Infatti, se la CUN fosse già partita da Gennaio di quest’anno, con la griglia di valutazione della qualità tossicologica, su cui il Governo si è già impegnato in Parlamento, adesso le condizioni del mercato sarebbero state più vantaggiose per i produttori e per i consumatori. Le aziende agricole non sarebbero ancora in ginocchio mentre, forse, gli artigli della speculazione sarebbero stati spuntati. A tutto vantaggio della trasparenza ai consumatori finali. Il prezzo odierno, in tal modo, si sarebbe attestato ad almeno 40 euro!

Qualcuno un giorno pagherà tutti questi danni? Lo vedremo perché ci sono dei giudizi in corso avviati da GranoSalus.

Nel frattempo i sindacati fanno melina. Non hanno ancora capito che la loro sudditanza alle industrie è un abbraccio mortale per i produttori di grano del mezzogiorno.

A Foggia ieri nella commissione prezzi camerale è stata inaugurata l’ ultima trovata: la doppia valutazione. Quella del grano vecchio (o bianconato) e quella del grano nuovo. Il grano vecchio ha registrato “invariato” e quello nuovo “non quotato”. Una novità ovviamente non gradita dai produttori che ancora non hanno venduto il grano. Come si fa a stabilire due prezzi? All’ estero gli stock di grano di qualche anno fa, che i canadesi ormai hanno imparato a miscelare da quando il sistema è stato privatizzato, non sono quotati in modo diverso da una campagna all’ altra.

Gli stessi sindacati che si acconciano a sposare la logica del doppio prezzo, ne hanno sposato già un terzo sistema: quello della filiera. Una logica  unilaterale senza comprenderne i meccanismi anticompetitivi che lo sorreggono. E meno male che solo il 6% del mercato ha abboccato all’ amo delle filiere. Che alla prova dei fatti si sono rivelati un vero e proprio flop su cui lo stesso Ministro Martina dovrebbe riflettere e interrogarsi. Senza una chiara definizione dei limiti giuridici, i contratti di filiera sono contratti capestro che servono solo a soffocare la ripresa del settore per offrire una zattera di salvataggio virtuale agli agricoltori disperati. Sono, dunque, il fardello che ci ha lasciato questa crisi, la più grave rispetto a quella degli anni 30.

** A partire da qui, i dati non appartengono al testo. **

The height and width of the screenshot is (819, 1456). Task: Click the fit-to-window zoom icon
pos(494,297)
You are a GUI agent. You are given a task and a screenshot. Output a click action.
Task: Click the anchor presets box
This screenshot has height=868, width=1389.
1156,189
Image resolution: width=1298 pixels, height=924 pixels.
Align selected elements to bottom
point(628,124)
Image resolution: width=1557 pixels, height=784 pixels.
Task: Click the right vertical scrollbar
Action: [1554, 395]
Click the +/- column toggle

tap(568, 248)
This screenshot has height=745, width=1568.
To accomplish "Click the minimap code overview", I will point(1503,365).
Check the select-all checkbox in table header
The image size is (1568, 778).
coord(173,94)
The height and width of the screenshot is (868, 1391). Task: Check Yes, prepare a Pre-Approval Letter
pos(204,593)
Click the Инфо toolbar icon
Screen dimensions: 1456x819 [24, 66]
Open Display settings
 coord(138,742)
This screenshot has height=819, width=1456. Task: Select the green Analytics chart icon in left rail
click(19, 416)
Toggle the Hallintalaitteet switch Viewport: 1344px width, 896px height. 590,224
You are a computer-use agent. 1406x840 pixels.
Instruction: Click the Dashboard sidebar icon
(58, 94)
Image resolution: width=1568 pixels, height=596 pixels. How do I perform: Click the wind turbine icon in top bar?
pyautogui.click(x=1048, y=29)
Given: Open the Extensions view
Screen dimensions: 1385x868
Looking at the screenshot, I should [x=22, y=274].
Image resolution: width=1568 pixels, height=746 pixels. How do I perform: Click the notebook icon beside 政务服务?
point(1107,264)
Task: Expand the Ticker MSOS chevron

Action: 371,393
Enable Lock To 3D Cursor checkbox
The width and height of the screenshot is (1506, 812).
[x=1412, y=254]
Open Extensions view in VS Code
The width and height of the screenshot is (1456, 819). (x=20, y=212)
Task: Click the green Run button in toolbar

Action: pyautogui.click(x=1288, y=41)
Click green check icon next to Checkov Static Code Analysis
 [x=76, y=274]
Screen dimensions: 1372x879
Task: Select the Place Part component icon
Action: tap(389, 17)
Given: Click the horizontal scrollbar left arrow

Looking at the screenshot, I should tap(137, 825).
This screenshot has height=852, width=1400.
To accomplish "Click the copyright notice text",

Qualcuno poi nel minestrone dei contratti di filiera, dopo aver attaccato il conto deposito, tenta di aggiungere termini come gestione del rischio o fondi mutualistici: aria fritta per chi si appresta a trebbiare in condizioni di incertezza.

Gli agricoltori e i consumatori hanno bisogno di soluzioni trasparenti non di slogan.

Solo la trasparenza e un’equa distribuzione del valore aggiunto possono ridurre il gap anticompetitivo che regala margini stratosferici a chi trasforma e commercializza e le briciole a chi produce. Con il rischio potenziale di gravi problemi di salute per chi consuma, che vorrebbe a questo punto legittimamente sapere quali sono i tenori tossicologici della pasta, leggendone i contenuti sulla busta. Proprio come si fa con l’acqua minerale.

Ma i sindacati non lo sanno o fanno finta di non saperlo e nei convegni continuano a parlare di filiere di cui non conoscono il vero significato. Mentre dovrebbero convocare urgentemente un tavolo per discutere di Regolamento CUN, di Griglia della Qualità tossicologica e delle indispensabili informazioni necessarie al mercato (produzione, consumi, import-export, scorte). Che devono essere tempestive per favorire un giudizio imparziale dei commissari. Solo così si darà  forza alla trasparenza e alla redistribuzione dei redditi.

Il resto sono chiacchiere al vento che servono a giustificare le importazioni!